**SOURCE RECORDS**
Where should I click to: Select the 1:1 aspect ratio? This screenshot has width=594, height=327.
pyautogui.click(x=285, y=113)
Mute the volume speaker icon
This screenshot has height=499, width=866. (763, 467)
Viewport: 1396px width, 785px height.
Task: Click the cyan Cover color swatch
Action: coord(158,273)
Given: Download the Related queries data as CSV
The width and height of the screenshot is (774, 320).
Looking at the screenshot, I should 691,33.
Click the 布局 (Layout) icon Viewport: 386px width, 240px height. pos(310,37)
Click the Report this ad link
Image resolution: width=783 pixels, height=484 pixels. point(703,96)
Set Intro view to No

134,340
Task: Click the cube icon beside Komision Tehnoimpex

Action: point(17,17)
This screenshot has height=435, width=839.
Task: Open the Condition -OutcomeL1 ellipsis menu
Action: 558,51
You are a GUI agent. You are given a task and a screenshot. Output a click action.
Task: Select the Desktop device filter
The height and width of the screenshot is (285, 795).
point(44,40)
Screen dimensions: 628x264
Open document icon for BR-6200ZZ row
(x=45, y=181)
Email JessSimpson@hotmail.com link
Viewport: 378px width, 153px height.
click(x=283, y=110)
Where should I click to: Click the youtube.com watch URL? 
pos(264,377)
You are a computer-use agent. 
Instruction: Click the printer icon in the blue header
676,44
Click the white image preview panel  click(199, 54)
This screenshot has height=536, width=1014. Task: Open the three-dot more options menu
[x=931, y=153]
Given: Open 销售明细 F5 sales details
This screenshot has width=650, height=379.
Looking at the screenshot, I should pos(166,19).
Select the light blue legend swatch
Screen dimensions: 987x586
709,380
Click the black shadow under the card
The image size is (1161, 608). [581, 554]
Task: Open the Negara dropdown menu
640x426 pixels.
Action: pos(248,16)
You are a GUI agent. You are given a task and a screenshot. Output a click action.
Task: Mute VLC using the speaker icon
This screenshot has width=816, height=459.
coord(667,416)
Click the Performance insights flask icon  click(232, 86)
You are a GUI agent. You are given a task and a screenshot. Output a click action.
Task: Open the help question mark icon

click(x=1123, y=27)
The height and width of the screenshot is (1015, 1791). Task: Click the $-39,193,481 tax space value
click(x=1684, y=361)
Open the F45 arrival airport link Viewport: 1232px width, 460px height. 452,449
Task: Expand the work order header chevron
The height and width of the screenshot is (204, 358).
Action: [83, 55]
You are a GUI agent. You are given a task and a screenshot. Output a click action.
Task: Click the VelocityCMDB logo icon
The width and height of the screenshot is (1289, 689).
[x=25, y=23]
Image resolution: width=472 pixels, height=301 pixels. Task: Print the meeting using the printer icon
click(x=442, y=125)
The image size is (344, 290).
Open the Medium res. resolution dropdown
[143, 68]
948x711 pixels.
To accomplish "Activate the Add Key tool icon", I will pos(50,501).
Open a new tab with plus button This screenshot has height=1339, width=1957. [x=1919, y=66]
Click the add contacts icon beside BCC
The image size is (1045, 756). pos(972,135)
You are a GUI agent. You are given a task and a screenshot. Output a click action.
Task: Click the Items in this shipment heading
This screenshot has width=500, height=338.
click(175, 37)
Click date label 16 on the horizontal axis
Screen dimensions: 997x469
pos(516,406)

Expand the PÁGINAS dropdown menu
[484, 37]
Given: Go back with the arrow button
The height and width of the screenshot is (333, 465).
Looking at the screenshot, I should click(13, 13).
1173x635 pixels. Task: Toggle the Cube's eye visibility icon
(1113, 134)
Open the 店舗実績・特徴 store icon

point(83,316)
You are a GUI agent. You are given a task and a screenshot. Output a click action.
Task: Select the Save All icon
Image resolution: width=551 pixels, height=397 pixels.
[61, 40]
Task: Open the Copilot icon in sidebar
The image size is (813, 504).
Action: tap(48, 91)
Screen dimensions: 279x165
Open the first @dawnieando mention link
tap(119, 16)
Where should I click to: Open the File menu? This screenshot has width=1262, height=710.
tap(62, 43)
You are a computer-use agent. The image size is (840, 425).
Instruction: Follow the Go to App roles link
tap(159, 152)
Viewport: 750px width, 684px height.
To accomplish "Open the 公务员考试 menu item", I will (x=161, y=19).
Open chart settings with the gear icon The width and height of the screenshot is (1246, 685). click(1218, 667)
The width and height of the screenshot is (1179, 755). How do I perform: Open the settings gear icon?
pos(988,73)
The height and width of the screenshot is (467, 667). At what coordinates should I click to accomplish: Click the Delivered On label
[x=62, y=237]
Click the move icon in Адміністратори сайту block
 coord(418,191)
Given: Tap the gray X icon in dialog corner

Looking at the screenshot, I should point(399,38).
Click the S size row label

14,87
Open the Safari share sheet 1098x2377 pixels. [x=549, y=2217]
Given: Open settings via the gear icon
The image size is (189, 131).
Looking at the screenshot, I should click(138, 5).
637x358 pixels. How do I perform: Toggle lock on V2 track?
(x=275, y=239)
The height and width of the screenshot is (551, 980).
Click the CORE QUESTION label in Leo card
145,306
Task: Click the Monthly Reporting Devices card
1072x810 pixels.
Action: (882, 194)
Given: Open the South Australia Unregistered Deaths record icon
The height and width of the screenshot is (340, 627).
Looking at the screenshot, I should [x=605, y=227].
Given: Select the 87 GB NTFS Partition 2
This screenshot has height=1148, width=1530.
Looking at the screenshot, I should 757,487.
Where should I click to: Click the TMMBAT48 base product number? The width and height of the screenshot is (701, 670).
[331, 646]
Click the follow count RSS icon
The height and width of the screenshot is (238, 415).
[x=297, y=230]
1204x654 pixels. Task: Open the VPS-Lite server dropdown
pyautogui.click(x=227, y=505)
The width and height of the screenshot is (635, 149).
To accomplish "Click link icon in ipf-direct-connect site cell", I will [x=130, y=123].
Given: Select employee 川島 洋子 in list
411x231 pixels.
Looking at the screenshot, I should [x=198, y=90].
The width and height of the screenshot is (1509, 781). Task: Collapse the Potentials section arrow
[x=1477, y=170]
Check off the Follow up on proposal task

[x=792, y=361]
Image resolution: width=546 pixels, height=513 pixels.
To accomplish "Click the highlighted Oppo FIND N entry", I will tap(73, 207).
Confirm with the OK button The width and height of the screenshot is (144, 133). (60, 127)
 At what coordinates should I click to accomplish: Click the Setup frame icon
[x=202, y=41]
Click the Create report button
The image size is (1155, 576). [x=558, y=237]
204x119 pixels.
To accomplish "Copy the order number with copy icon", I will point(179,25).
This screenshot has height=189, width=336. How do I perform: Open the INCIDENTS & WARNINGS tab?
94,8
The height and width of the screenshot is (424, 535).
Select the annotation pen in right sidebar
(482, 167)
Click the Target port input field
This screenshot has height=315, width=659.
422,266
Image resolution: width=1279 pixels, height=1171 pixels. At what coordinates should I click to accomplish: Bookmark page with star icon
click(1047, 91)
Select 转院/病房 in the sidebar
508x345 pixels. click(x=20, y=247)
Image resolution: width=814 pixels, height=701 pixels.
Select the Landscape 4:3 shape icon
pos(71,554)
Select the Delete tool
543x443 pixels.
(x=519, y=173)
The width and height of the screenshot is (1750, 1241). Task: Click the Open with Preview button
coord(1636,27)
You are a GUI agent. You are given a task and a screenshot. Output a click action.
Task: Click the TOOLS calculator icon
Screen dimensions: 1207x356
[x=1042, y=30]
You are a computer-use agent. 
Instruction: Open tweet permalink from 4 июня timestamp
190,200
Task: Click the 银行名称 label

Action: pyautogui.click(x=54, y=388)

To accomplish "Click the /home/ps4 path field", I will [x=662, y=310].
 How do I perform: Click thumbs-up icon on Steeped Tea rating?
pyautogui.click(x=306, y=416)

**EXERCISE AIM**
Copy out word for word the lines in the stretch from the line containing "Open the Safari" through the line containing "Action: (882, 194)".

**EXERCISE RESPONSE**
Open the Safari share sheet 1098x2377 pixels. [x=549, y=2217]
Given: Open settings via the gear icon
The image size is (189, 131).
Looking at the screenshot, I should click(138, 5).
637x358 pixels. How do I perform: Toggle lock on V2 track?
(x=275, y=239)
The height and width of the screenshot is (551, 980).
Click the CORE QUESTION label in Leo card
145,306
Task: Click the Monthly Reporting Devices card
1072x810 pixels.
Action: (882, 194)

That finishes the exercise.